── DATASET CONTENT ──
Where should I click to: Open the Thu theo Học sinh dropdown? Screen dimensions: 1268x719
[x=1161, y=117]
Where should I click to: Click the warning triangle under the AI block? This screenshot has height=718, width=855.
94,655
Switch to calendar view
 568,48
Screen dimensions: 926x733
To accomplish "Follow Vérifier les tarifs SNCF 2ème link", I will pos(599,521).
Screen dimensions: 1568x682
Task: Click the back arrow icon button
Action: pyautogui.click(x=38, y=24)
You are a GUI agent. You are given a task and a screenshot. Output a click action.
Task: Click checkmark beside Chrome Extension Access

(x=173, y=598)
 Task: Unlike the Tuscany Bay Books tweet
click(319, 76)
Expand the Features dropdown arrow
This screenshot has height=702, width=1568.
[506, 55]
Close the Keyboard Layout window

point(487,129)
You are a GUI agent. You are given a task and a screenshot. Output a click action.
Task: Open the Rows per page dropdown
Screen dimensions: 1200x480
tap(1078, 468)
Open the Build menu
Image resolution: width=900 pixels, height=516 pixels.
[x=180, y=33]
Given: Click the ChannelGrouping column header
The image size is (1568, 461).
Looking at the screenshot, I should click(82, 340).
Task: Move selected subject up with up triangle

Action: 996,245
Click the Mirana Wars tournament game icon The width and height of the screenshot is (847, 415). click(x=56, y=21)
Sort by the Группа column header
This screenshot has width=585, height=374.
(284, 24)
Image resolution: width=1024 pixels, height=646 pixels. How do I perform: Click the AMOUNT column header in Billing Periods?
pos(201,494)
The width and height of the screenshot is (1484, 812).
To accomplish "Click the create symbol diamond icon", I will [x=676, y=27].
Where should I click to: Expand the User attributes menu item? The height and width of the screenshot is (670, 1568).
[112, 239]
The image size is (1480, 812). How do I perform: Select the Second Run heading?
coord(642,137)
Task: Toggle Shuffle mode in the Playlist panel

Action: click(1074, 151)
───
• WORK TO COMPLETE
Copy every line of the rows above, word for word.

• IN RESPONSE
Where should I click to: Open the Thu theo Học sinh dropdown? Screen dimensions: 1268x719
[x=1161, y=117]
Where should I click to: Click the warning triangle under the AI block? This screenshot has height=718, width=855.
94,655
Switch to calendar view
 568,48
Screen dimensions: 926x733
To accomplish "Follow Vérifier les tarifs SNCF 2ème link", I will pos(599,521).
Screen dimensions: 1568x682
Task: Click the back arrow icon button
Action: pyautogui.click(x=38, y=24)
You are a GUI agent. You are given a task and a screenshot. Output a click action.
Task: Click checkmark beside Chrome Extension Access

(x=173, y=598)
 Task: Unlike the Tuscany Bay Books tweet
click(319, 76)
Expand the Features dropdown arrow
This screenshot has height=702, width=1568.
[506, 55]
Close the Keyboard Layout window

point(487,129)
You are a GUI agent. You are given a task and a screenshot. Output a click action.
Task: Open the Rows per page dropdown
Screen dimensions: 1200x480
tap(1078, 468)
Open the Build menu
Image resolution: width=900 pixels, height=516 pixels.
[x=180, y=33]
Given: Click the ChannelGrouping column header
The image size is (1568, 461).
Looking at the screenshot, I should click(82, 340).
Task: Move selected subject up with up triangle

Action: 996,245
Click the Mirana Wars tournament game icon The width and height of the screenshot is (847, 415). click(x=56, y=21)
Sort by the Группа column header
This screenshot has width=585, height=374.
(284, 24)
Image resolution: width=1024 pixels, height=646 pixels. How do I perform: Click the AMOUNT column header in Billing Periods?
pos(201,494)
The width and height of the screenshot is (1484, 812).
To accomplish "Click the create symbol diamond icon", I will [x=676, y=27].
Where should I click to: Expand the User attributes menu item? The height and width of the screenshot is (670, 1568).
[112, 239]
The image size is (1480, 812). How do I perform: Select the Second Run heading?
coord(642,137)
Task: Toggle Shuffle mode in the Playlist panel

Action: click(1074, 151)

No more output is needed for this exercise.